Unlike some tech giants, Google isn't afraid to open its wallet and spend the billions in cash it generates from its lucrative search business. Sometimes Google makes smart investments, like when it bought YouTube, or Android. Other times though, Google's decisions leave us scratching our heads. Some examples of weird uses of cash:
Google creating an $86 million low-income housing tax credit
At the end of August, Google announced it was creating an $86 million low income tax credit fund with US Bancorp. In a press release announcing the news Google VP/treasurer Brent Callinicos said, "In recent years there has been a void in affordable housing investment. Our investment with USBCDC allows us to further our goal of providing relief to people who otherwise may not have access to quality housing." Google will be able to offset federal tax liabilities for years thanks to this one, says TechCrunch. [Image: Courtesy of Journal of Tax Credits]
Playing the Energy Market
Google is selling energy on the spot market thanks to a deal where it bought 114 megawatts of Wind power from NextEra Energy. It's a very unusual move to say the least. The power would be enough to power several data centers, but Google doesn't have data centers near the Iowa windfarm it bought the energy from. So, Google is just speculating. [Image: AP]
In fairness to Google, this one isn't that weird and it's not that expensive. Google has an official beekeeper. He takes care of four bees' nests on Google's campus. The chef at Google thought it would be a good idea to have bees nearby for fresh honey. [Image: Mercury News]
Invested $1 million in shweeb, a human powered monorail This one is just crazy. Shweeb puts people in clear pods which are powered by people kicking their legs as if on a bicycle. Google gave the company $1 million to see if it can make the Shweeb an eco-friendly transportation company.
Google fiber optics for a super fast internet
Google wants to build super fast fiber Internet networks in a few towns in America. Why? Well a Google rep one tried to explain to us that it's good for Google if more people use high speed Internet. Okay, we guess. But why is Google doing this? [Image: via Trends Updates]
Investment in Clearwire
Google invested $500 million in Clearwire a few years back. At the time, Google said Clearwire woul, "provide wireless consumers with real choices for the software applications, content and handsets that they desire." And that's why it was investing. Clearly, it changed its mind about Clearwire at some point because it hasn't put anymore money in. And we're not sure how the investment helps Google now.[Image: jwalsh/Flickr]
Prototype mirror for solar
Google is very into the clean energy market. To that end it's investing in building a prototype of a solar panel that could reduce the cost of solar energy by 2X. Neat. But again, why is Google doing this?
$3.9 million in 23andMe
The decision to invest $3.9 million in 23andMe, the startup founded by Sergey Brin's wife was controversial. 23andMe immediately used the money to pay back Sergey who had loaned $2.6 million out of his own pocket. This has nothing to do with Google's core business, and it sure looks bad, so why do it?[Image: Robert Scoble via Flickr]

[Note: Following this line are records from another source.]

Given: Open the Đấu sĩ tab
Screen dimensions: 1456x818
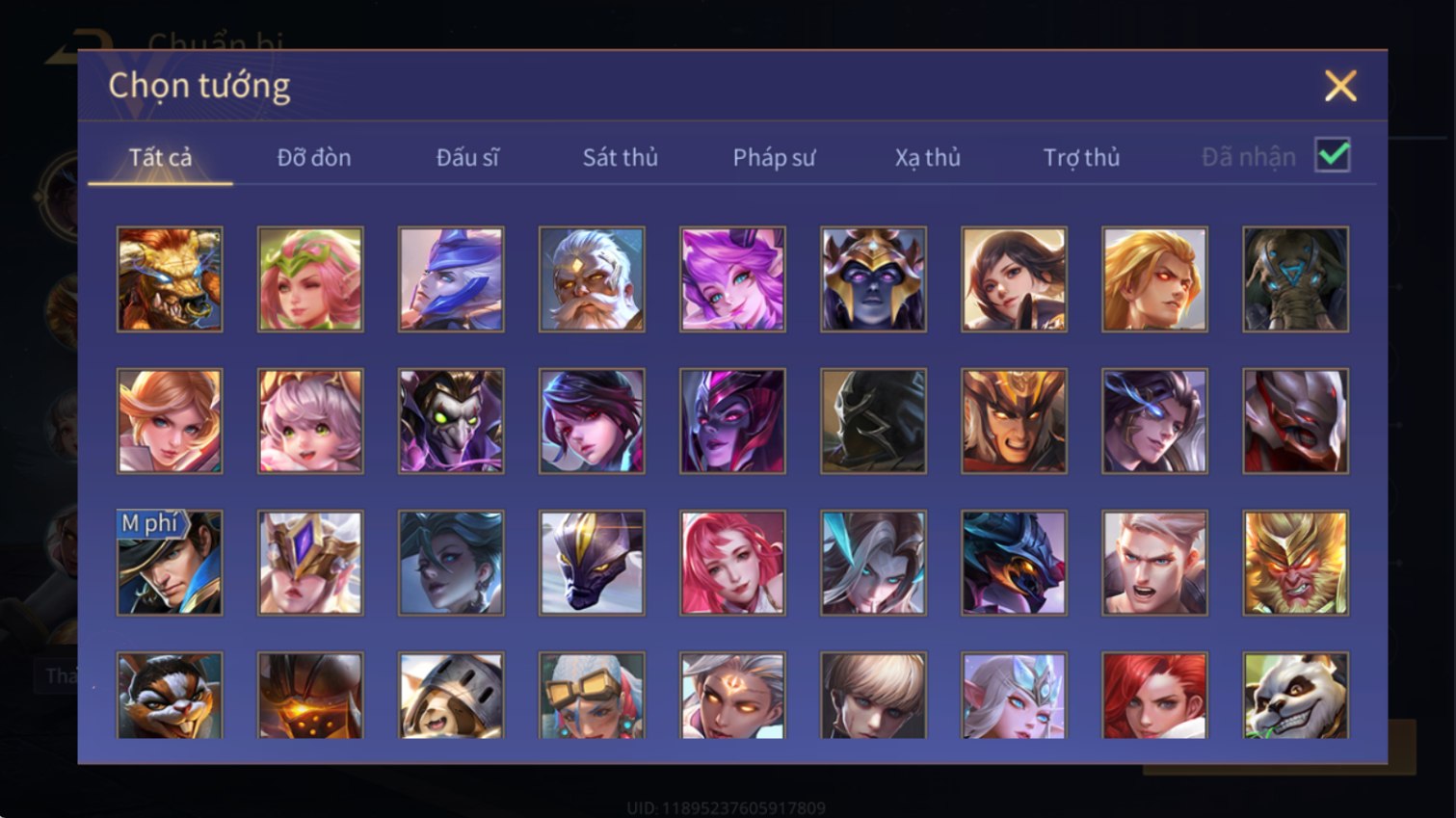Looking at the screenshot, I should click(467, 157).
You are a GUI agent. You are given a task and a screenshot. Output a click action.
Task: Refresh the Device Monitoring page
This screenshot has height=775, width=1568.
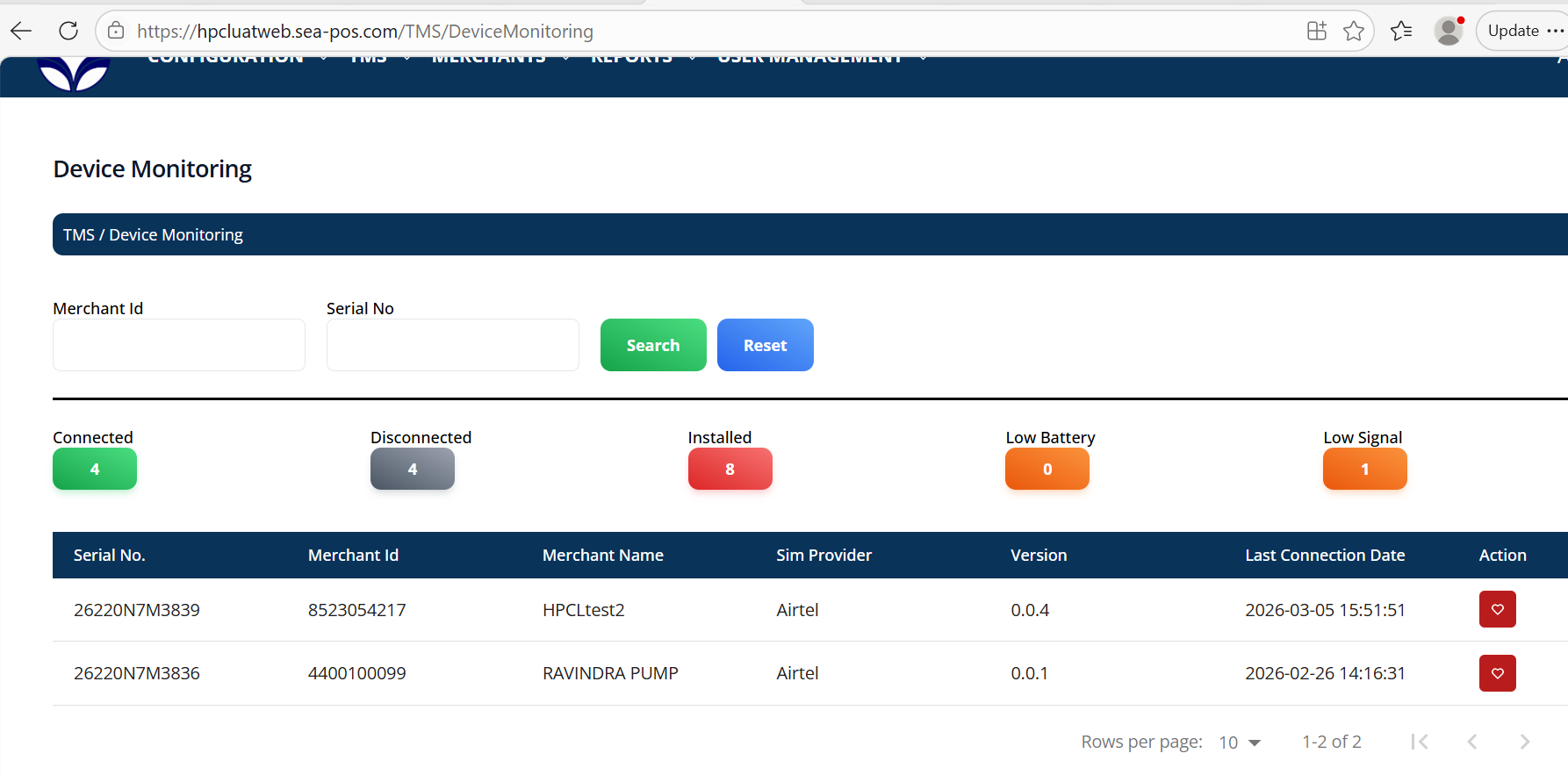click(x=68, y=31)
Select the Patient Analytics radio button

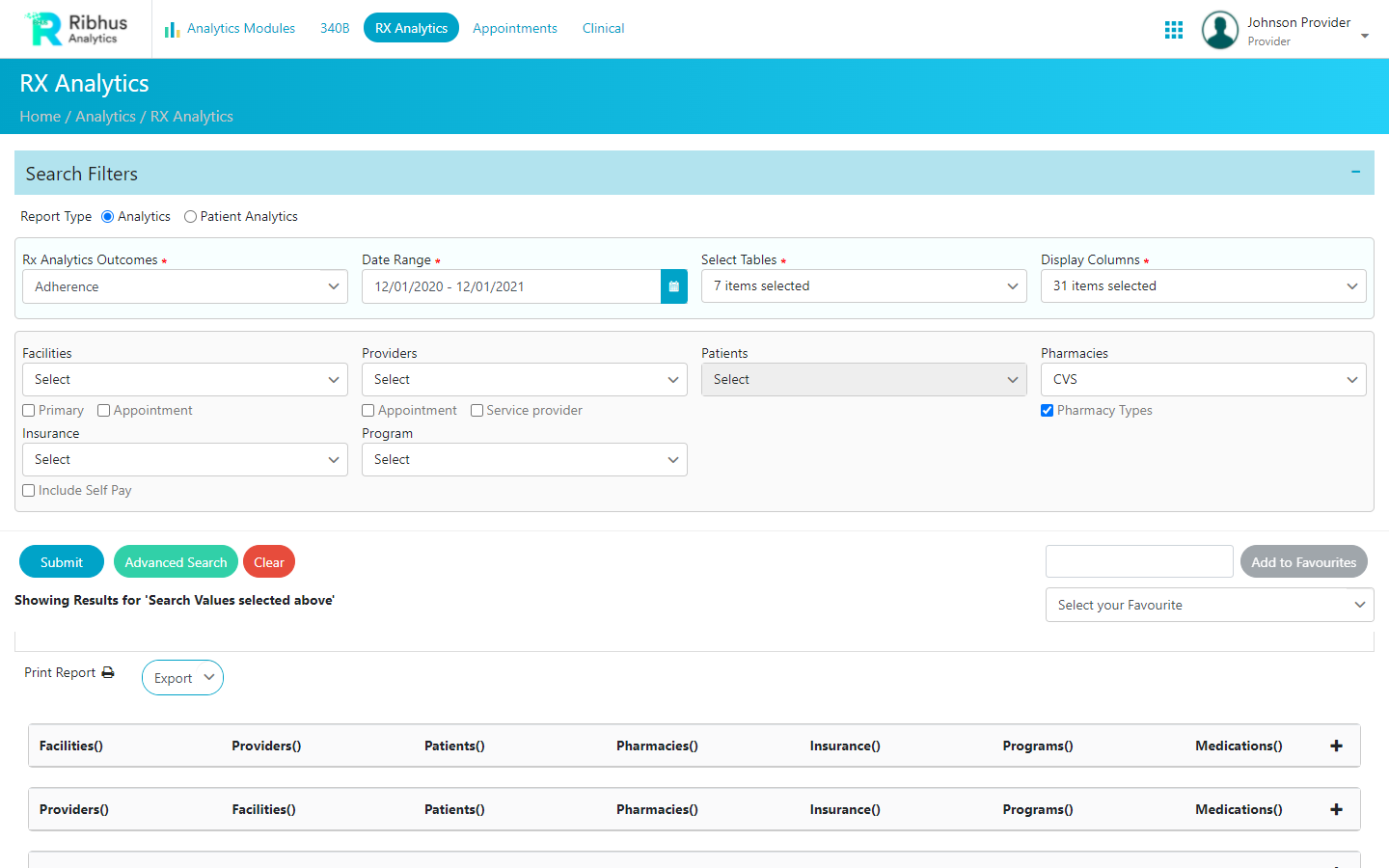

The $30 million Google Lunar X Prize Google is dangling $30 million out there for the first privately funded team to "to send a robot to the moon, travel 500 meters and transmit video, images and data back to the Earth." [Image: via Tech Shout]
Google is a web-based advertising and software company. Why does it blow money on things like spacetrips and bicycle-powered monorails? These are obviously non-core businesses and investments. Our guess: Google doesn't spend a lot of money on traditional advertising. Maybe funding quirky projects like windmills and beekeeping is Google's way of defining its brand. These projects also likely boost employee morale.
That's fine and good, but if shareholders get another year so of flat stock due to a decelerating single revenue stream, they might start wondering why the company's money doesn't entirely go toward re-investments closer to Google's core competencies.